The genomes were annotated using the Phage Evidence Collection and Annotation Network (PECAAN) (https://discover.kbrinsgd.org) and DNA Master 5.23.3 (http://cobamide2.bio.pitt.edu/computer.htm). Gene presence, start sites, and putative functions were determined using GLIMMER v3.0, GeneMark v2.5, Starterator v1.1 (https://github.com/SEA-PHAGES/starterator), Phamerator Actino_Draft v402 (https://phamerator.org), BLAST v2.11.0+, PhagesDB, HHpred 3.0, and the NCBI Conserved Domain Database (CDD) v3. ARAGON v1.2.38 and tRNAscan-SE v2.0 were used to detect tRNAs (7–14). PhagesDB and the NCBI SRA Taxonomy Analysis tool were used to assign taxonomy and cluster affiliations based on nucleotide similarity (13, 15).

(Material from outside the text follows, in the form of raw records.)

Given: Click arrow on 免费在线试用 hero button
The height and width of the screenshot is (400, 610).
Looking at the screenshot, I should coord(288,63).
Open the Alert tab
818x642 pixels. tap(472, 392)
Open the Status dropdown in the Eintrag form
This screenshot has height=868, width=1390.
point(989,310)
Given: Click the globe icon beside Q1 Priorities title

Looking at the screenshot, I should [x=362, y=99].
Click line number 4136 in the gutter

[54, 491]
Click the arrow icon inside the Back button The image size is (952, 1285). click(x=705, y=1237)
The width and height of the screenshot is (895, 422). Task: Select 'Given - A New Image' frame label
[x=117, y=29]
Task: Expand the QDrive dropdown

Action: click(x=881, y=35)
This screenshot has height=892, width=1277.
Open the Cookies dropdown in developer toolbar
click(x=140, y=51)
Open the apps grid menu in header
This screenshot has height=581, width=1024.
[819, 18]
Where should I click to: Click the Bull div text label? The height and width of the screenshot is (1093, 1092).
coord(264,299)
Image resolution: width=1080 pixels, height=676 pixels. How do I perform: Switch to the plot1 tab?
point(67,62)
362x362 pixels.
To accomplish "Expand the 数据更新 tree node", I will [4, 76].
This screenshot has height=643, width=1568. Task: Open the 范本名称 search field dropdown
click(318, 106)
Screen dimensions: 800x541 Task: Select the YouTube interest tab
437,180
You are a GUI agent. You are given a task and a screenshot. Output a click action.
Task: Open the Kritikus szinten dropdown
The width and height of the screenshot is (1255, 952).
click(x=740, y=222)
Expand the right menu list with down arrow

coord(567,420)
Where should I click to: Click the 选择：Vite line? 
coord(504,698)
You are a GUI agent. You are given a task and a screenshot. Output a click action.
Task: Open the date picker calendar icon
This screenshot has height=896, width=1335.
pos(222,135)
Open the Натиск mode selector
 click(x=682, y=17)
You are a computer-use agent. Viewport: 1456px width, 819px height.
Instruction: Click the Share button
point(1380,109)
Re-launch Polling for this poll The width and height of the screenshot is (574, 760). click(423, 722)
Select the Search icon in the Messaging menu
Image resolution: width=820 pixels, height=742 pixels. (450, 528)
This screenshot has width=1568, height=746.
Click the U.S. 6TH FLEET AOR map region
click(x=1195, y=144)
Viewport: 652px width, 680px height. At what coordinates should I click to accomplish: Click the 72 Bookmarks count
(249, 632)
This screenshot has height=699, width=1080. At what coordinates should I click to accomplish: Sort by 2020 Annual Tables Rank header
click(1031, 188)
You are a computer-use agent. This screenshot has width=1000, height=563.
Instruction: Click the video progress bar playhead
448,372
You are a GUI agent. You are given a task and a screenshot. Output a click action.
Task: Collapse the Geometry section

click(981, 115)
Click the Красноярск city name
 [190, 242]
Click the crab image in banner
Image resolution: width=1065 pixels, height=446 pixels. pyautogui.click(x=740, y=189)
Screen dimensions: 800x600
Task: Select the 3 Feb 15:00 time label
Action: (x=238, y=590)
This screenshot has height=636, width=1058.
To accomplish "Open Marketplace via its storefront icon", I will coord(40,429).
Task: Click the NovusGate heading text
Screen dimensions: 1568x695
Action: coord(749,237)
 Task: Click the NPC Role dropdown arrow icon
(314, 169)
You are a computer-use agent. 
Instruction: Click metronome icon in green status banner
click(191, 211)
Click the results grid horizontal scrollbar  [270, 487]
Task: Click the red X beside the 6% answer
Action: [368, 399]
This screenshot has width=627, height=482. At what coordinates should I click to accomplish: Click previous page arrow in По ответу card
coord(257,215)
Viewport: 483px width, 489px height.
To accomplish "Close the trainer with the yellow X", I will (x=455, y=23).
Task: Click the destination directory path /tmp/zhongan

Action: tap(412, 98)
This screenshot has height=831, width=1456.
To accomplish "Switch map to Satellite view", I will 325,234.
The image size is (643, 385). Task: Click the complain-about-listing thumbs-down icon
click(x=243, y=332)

Default parameters were used for all software. Descriptive information for each genome is available in Table 1.

TABLE 1

Genome characteristics and accession numbers for four novel mycobacteriophages

Phage	Sequencing coverage (×)	GenBank accession no.	SRA accession no.	Subcluster	Genome size (bp)	G+C content (%)	No. of protein coding genes	Top BLASTn match (GenBank accession no.)	Identity to top BLASTn match (%)
SynergyX	478	MN444872	SRX10013849	B3	68,980	67.5	104	OrangeOswald (KR080203.1)	99.34
Abinghost	734	MN444873	SRX10013839	B3	68,634	67.6	103	Kamiyu (JN699018.1)	98.25
Bananafish	817	MK814751	SRX10013840	B2	67,366	68.9	93	Calamitous (MZ747518.1)	99.08
Delton	580	MK559427	SRX10013860	D1	64,963	59.6	87	Helpful (MN284908.1)	99.37

Nucleotide similarity suggested that the phages are members of the Siphoviridae family and that three of the phages should be assigned to cluster B, namely, SynergyX (subcluster B3), Abinghost (subcluster B3), and Bananafish (subcluster B2). Delton was affiliated with cluster D (subcluster D1) (16). The genome sizes (64,963 to 68,980 bp) and G+C content values (59.6% to 68.9%) were consistent with those of other members of the same subclusters, based on information available in PhagesDB (13). No tRNAs were detected. The phages were confirmed to be lytic based on the generation of clear plaques upon infection of the host, the presence of lysis system genes, and the absence of lysogeny genes. The lysis system includes lysin A and holin in Bananafish and lysin A and lysin B in SynergyX, Abinghost, and Delton. Also present are genes that encode structural proteins and proteins that play roles in DNA synthesis, modification, packaging, and repair processes.

Data availability.

Complete genome sequences are available in GenBank, and raw sequencing reads are available in the NCBI SRA. Accession numbers are provided in Table 1.